Restrictions on the use of renminbi within Hong Kong have largely been eliminated. Corporations and individuals are allowed to freely open renminbi-denominated bank accounts and use renminbi to settle all transactions.

If permitted, much of the offshore renminbi in Hong Kong would flow back to China in pursuit of higher rates of return. The PBoC has created a few highly-controlled channels for renminbi to return to the mainland, including trade settlement, central bank swaps, purchases by individuals, approved foreign direct investment and bond issuance. These channels, however, are subject to a quota which ensures that flows of offshore renminbi back to the mainland will not get out of control.

The law of one price tells us that in an efficient market all identical goods must have the same price. It follows that onshore renminbi (CNY) and offshore renminbi (CNH) should therefore trade at more or less the same exchange rate versus the dollar.

The problem is that the offshore renminbi market cannot yet be considered efficient.  While the mainland CNY market is quite large and liquid, the offshore CNH market is still relatively small and illiquid. Price arbitrage, which would normally erase these difference, is difficult because the channels between offshore and onshore currency markets are heavily restricted. Some large Chinese companies have engaged in arbitrage under the guise of trade settlement, but this activity is coming under increased scrutiny from regulators.

The restricted flow of offshore renminbi between the mainland and Hong Kong means that the CNH market periodically runs into supply problems which lead to large price distortions. The graph below shows a marked divergence between the onshore and offshore rates during the last two months.

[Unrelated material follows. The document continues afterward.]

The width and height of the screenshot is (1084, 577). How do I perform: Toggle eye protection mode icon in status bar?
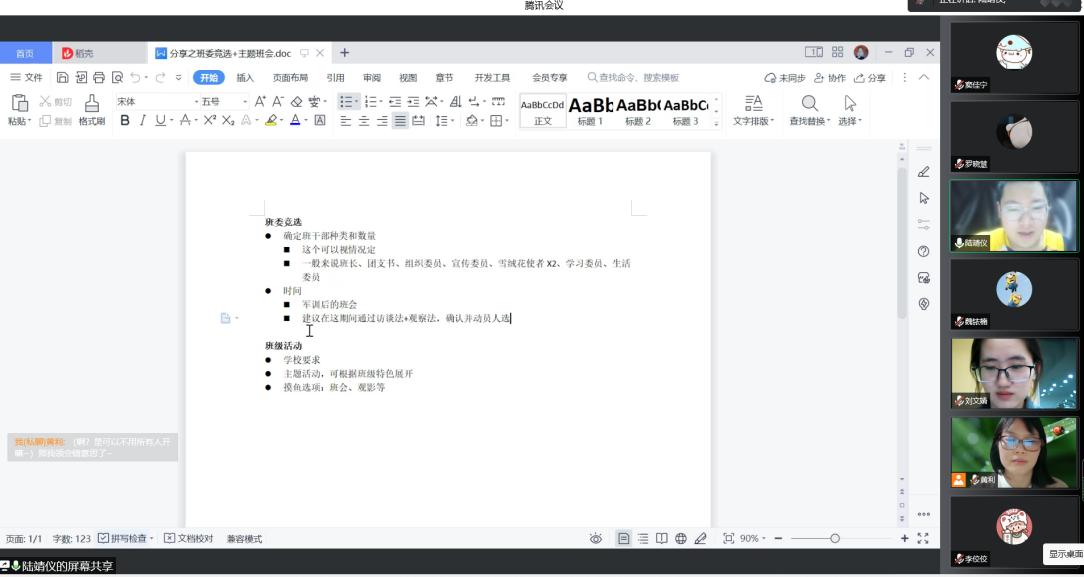pos(596,538)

The divergence originated when numerous investment funds began to liquidate their CNH long positions (bets that the RMB would appreciate) as a result of tumultuous events in the global economy.  However, the relatively illiquid nature of the market combined with the sheer number of people trying to sell their positions exhausted the quota and depressed the price of CNH relative to CNY. The CNH market is still small enough (0.8% of mainland deposits) that shifts in global financial flows can significantly affect its value.

The CNH market is growing quite rapidly and is likely to be less prone to these types of swings in the future. The graph below shows that renminbi deposits are beginning to become an important component of total deposits in Hong Kong.

In summary, one of the side effects of China’s incremental internationalization process is that you can have two different prices for the same renminbi.